SILHOUETTES et PRÉJUGÉS

SILHOUETTES et PRÉJUGÉS

Soirée d’ouverture du colloque

Christine ternaire, Bonne Nouv ‘ailes

Elles s’appelaient Marion, Line, Laetitia, Misère…  Ce soir là, nous en avons tracé les  images grâce à des photos et des coupures de silhouettes de femmes, grâce à des objets choisis pour les représenter  et… à partir de nos préjugés.

 Partir de notre expérience ?

 Car parler des prostituées dans une soirée de colloque traditionnellement vouée à nos expériences de femmes, c’était parler de nos préjugés. C’était dessiner des portraits de femmes que nous côtoyons parfois dans nos quartiers, mais que nous méconnaissons le plus souvent.

 « Je suis une bien mauvaise sujet » disait Madeleine, la prostituée de Denise Boucher (Les fées ont soif). Nous en convenions toutes, lors de cette préparation de colloque. Comment donner corps à ces femmes dont l’expérience est si loin de la nôtre afin de les reconnaître comme nos sœurs ?  Il s’agissait de souligner cet éloignement au moyen de symboles, en dévoilant le nom de la personne choisi et en déclarant ouvertement nos préjugés, nos malaises, notre révolte et notre accueil.

Déroulement de la soirée.

 Les femmes avaient eu, au préalable, à réfléchir sur une prostituée de leur choix qu’elles présenteraient  comme leur sœur.

 Au début de la soirée, chacune a été invitée à choisir un visage (photos de magazines), ainsi qu’un objet symbolique ( menottes, sac à mains, condoms, seringue, boîte de pilules, bouteille de bière…) placés  sur des tables. Sur le mur se découpaient déjà autant de silhouettes sans tête que le nombre de participantes.

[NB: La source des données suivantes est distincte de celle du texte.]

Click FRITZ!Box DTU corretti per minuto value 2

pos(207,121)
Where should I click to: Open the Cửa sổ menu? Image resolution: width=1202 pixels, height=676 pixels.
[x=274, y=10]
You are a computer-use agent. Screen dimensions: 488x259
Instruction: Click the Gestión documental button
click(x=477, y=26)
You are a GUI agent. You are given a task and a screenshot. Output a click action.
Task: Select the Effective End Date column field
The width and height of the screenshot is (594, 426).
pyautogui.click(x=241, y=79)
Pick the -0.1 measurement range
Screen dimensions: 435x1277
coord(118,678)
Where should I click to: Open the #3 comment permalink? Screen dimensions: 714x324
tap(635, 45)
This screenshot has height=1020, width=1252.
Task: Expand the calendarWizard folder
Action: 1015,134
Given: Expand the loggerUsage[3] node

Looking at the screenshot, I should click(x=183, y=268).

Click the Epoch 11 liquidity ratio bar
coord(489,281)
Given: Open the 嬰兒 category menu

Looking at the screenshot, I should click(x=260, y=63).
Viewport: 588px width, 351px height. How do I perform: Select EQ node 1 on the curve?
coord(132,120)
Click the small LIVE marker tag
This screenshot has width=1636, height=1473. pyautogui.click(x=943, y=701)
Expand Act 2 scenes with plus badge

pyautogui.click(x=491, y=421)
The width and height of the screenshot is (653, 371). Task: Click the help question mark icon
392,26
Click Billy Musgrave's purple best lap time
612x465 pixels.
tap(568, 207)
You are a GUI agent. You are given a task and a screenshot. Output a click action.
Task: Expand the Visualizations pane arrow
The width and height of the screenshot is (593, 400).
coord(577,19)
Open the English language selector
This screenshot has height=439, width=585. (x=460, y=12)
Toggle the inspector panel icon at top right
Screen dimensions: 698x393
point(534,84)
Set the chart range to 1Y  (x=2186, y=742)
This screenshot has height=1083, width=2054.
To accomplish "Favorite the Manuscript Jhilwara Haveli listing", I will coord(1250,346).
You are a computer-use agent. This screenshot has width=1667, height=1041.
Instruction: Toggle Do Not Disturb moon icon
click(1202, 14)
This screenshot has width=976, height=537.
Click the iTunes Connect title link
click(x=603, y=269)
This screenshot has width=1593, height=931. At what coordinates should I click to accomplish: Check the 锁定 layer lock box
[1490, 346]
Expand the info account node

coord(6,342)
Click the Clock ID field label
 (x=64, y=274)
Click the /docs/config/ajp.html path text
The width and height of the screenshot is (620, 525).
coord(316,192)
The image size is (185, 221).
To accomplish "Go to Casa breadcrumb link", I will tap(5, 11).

 Quand chacune a repris sa place, les présentations commencent.

 À tour de rôle, les participantes se présentent devant l’auditoire en tenant à la main un visage de femme qu’elles vont placer sur le corps de l’une des silhouettes puis déposent l’objet choisi sur une table. Des paroles sobres, remplies d’émotion , des expressions de révolte,  de compassion accompagnent ces gestes.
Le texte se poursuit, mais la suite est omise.